TASK DATA:
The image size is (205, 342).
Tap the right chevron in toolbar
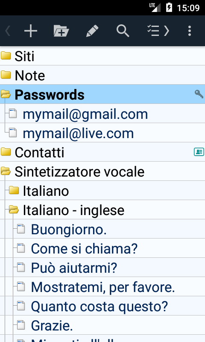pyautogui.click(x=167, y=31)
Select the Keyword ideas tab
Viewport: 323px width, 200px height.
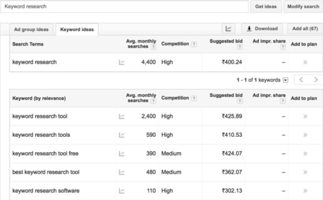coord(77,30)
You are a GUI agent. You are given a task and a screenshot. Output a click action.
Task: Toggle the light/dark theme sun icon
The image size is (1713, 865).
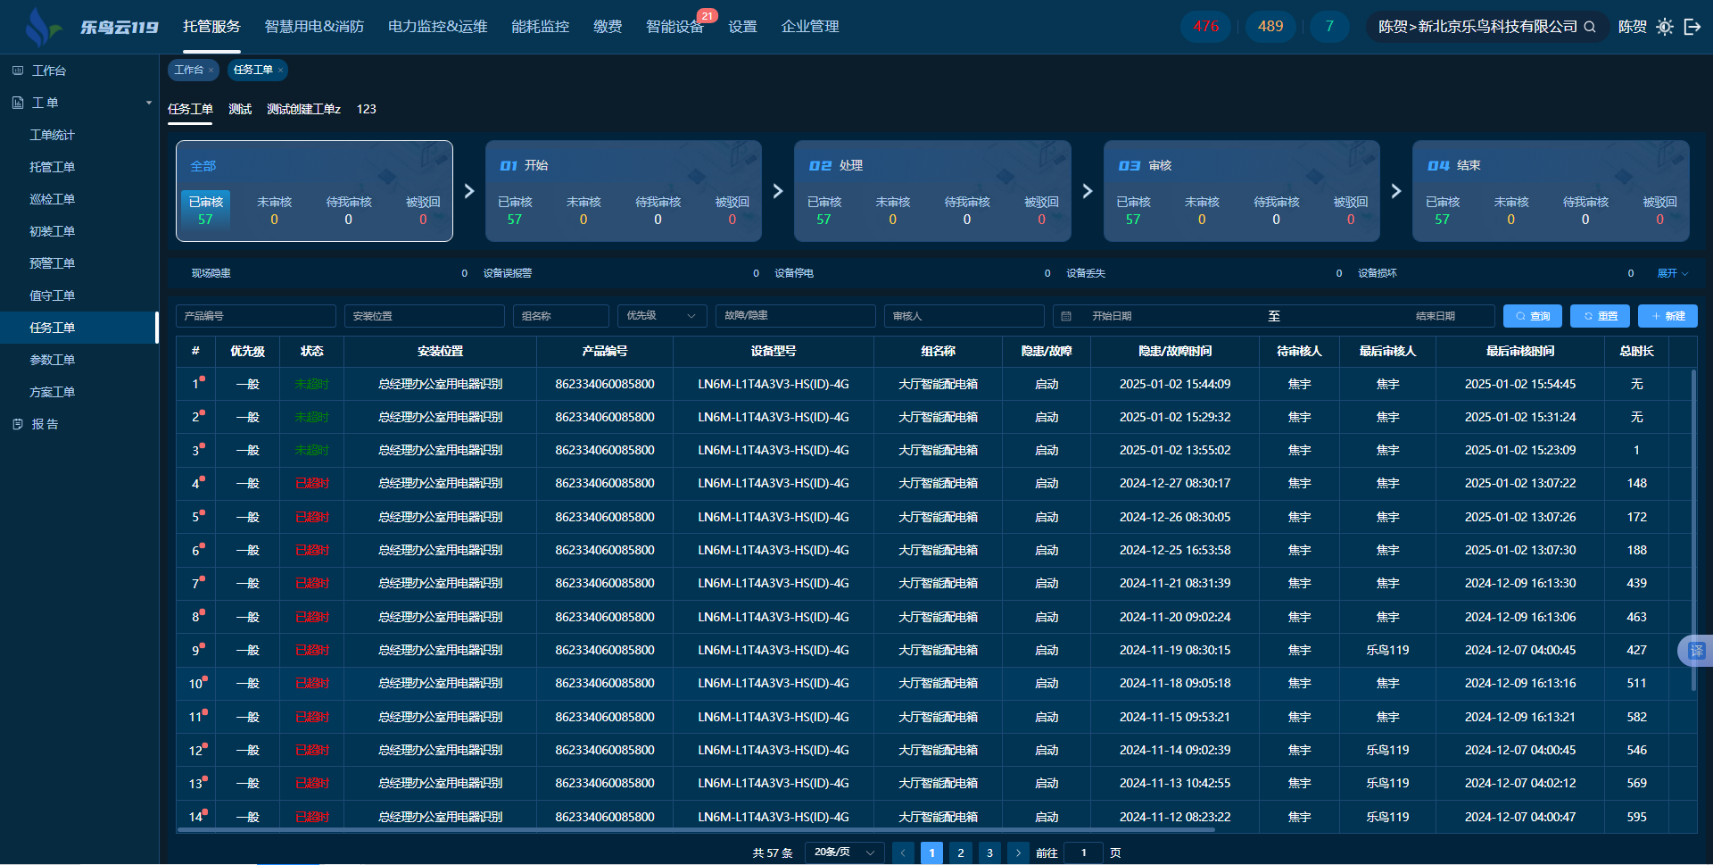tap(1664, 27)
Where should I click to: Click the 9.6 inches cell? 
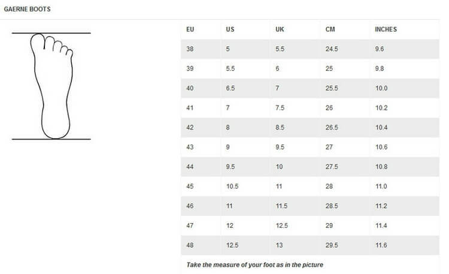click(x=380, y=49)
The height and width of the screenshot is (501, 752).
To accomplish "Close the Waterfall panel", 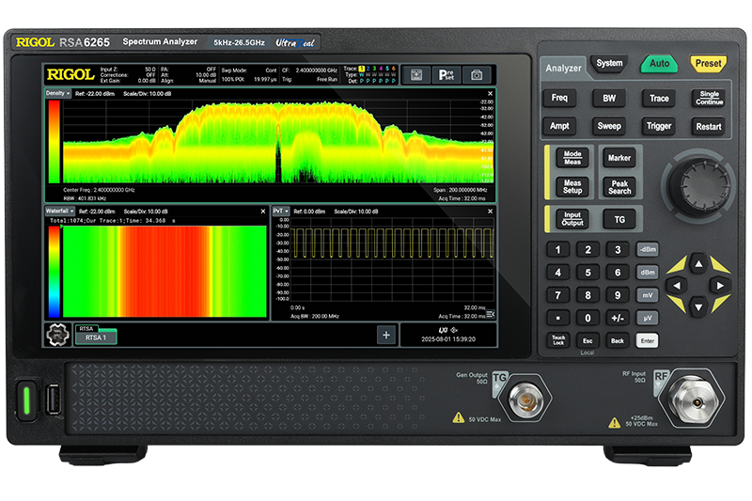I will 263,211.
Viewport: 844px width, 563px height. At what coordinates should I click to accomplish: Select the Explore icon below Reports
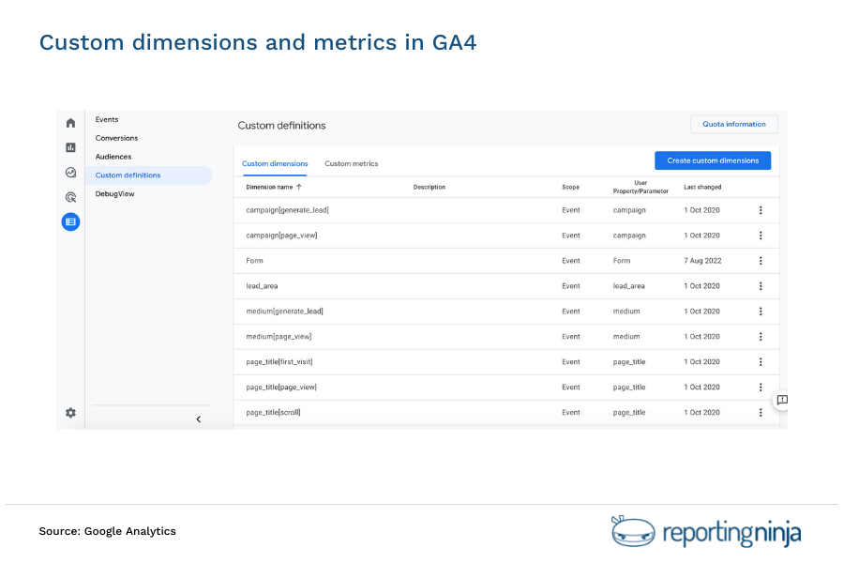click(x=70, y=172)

* * *

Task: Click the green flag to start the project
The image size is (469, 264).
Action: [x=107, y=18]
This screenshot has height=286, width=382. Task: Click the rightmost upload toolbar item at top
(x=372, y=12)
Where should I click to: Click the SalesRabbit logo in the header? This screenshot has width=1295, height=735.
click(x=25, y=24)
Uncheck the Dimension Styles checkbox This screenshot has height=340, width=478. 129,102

==

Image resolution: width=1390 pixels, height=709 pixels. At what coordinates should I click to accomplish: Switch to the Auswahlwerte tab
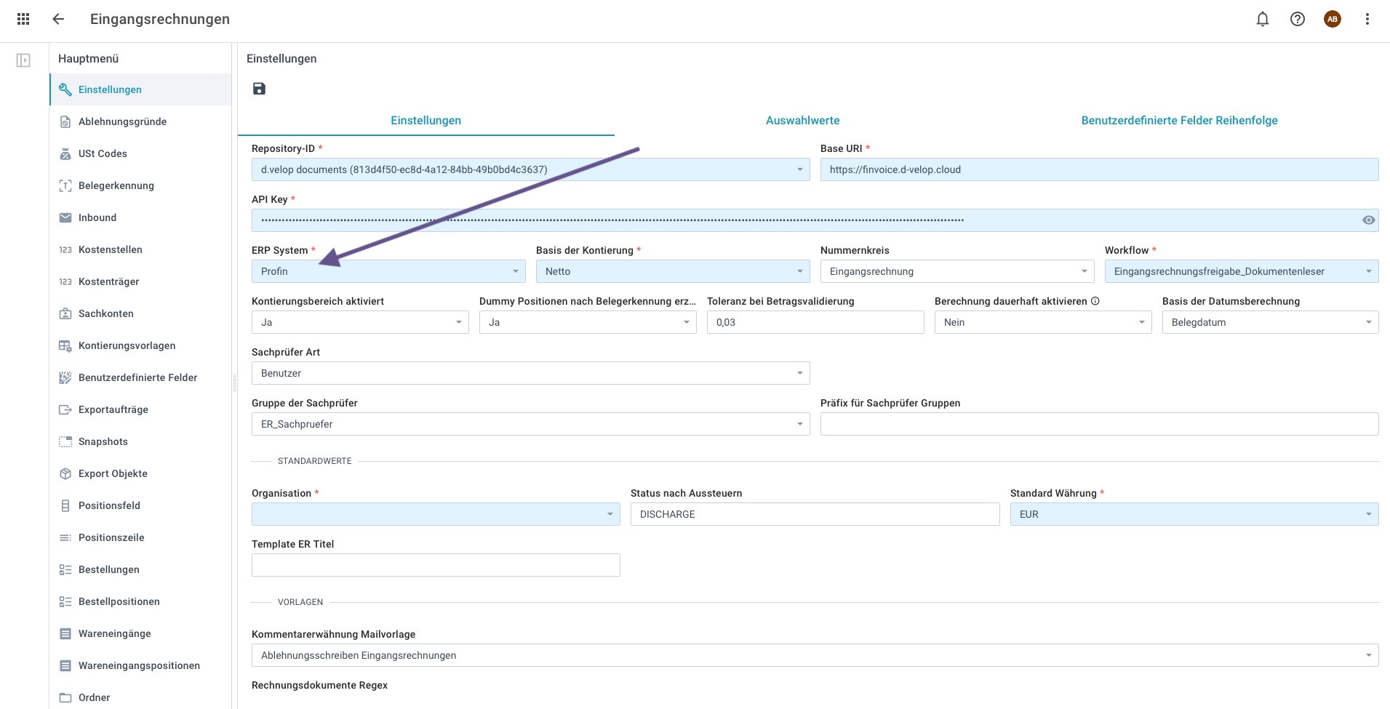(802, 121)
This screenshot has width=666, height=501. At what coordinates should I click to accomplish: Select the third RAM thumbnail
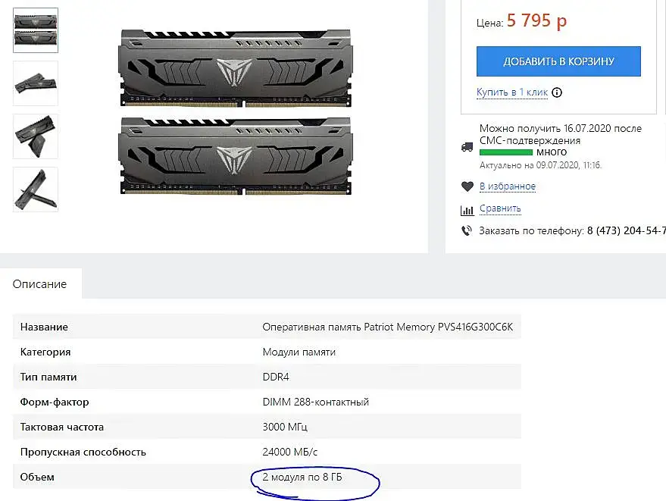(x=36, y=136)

PROMPT: Looking at the entries above, can you reproduce exactly the lines from the one that holds "Where should I click to: Click the SalesRabbit" through the one that holds "Uncheck the Dimension", and only those?

EXERCISE OUTPUT:
Where should I click to: Click the SalesRabbit logo in the header? This screenshot has width=1295, height=735.
click(x=25, y=24)
Uncheck the Dimension Styles checkbox This screenshot has height=340, width=478. 129,102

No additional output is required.